We arrived at the top an hour before sunset and found a camping spot facing the sea with a tremendous view of wadi Fins. The next morning we charted an exploration route using the offline google map we have downloaded previously and used a handheld GPS due to the fact that there was virtually no mobile signal anywhere.
The combination of Garmin eTrex 10 and google offline maps offered us a reliable navigation tool and we managed to avoid getting lost or wandering off on the wrong direction. However, the road network in this area is not very extensive. By studying the offline map you should be able to mark the turn-off for the various attractions around the plateau.
Things to see
The main attractions of Selmah plateau are marked on google maps (incl. Majils Al jin, Jaylah Beehive tombs and others). However, driving around is an attraction in itself. The landscape makes you realise that this is one of the most inhospitable places on earth, yet you are driving towards/from pre-historic tombs which speaks for the resilience of humankind.
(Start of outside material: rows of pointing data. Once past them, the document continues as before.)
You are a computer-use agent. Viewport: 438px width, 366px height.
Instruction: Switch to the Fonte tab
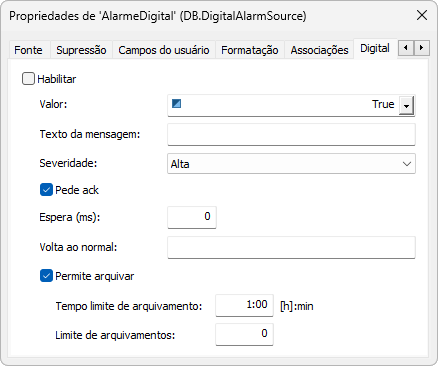28,50
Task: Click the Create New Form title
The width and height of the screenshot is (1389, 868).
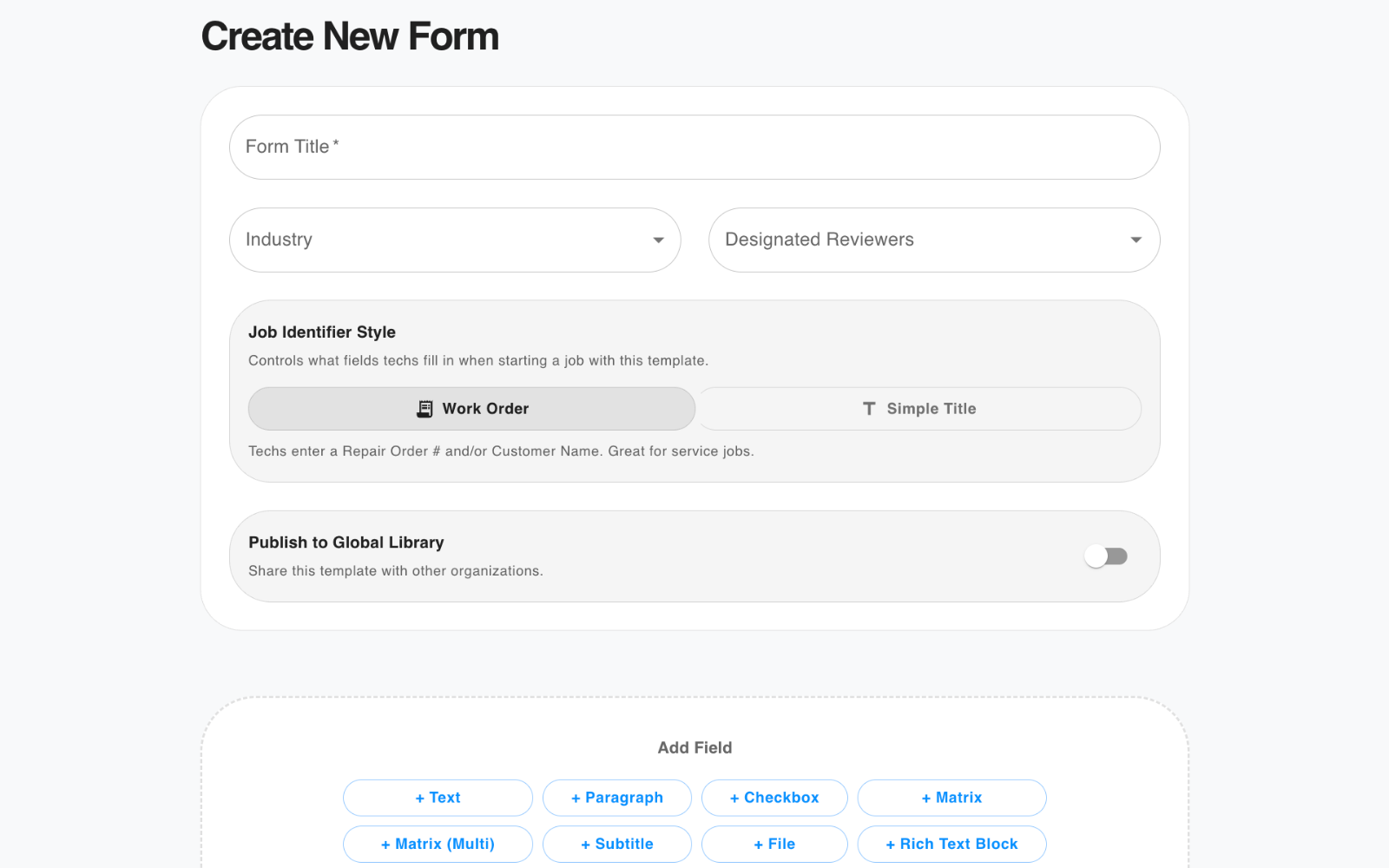Action: click(350, 36)
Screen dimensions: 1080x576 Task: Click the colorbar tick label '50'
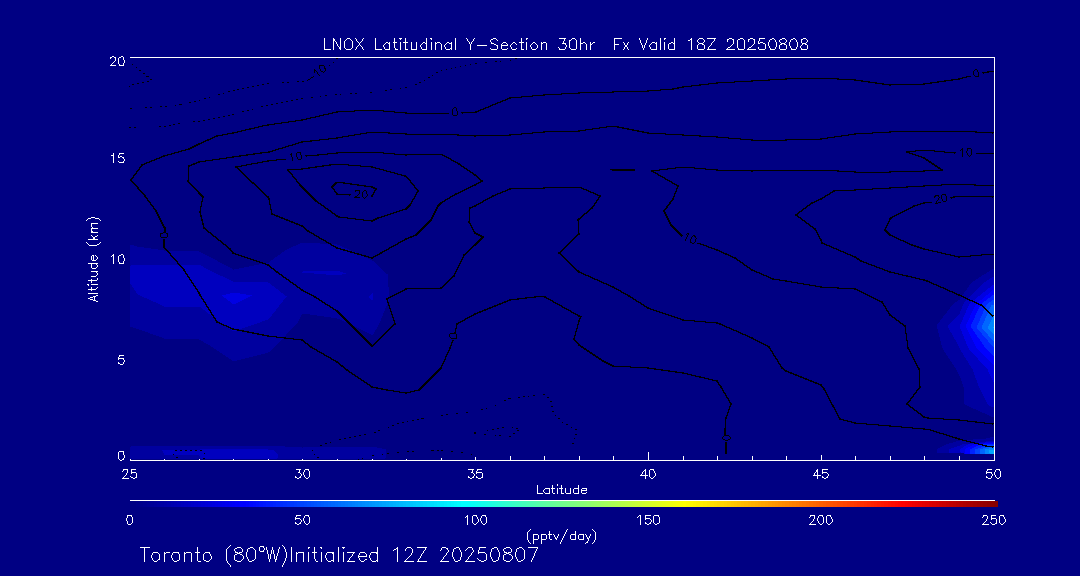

Driving around felt like exploring Mars without a space suite. The geology of the area is fascinating to say the least. This mountain range evolved separately from the western Hajir. Erosion is the master here, it painted the landscape and hollowed out the caves. Majlis Al Jin, one of the largest cavern systems in the world is the masterpiece. But due to its remoteness and association with jin, it sadly does not get the attention it truly deserves. Arriving at the cave entrance, a 120 m drop into darkness, we were greeted by children selling dried herbs (zaatar). There was an eroded sign from the ministry of tourism which had useful information about the cavern system.
In addition to geology, Salmah plateau will surprise you with the amount of animal and wild life. You will find yourself stumbling upon goats, donkeys and camels as you drive around the barren landscape. And if you are lucky you will spot a vulture or two.
A visit to the plateau will not be complete without wild camping. There are various camping spots that face the sea, and others off-track from the beehive tombs.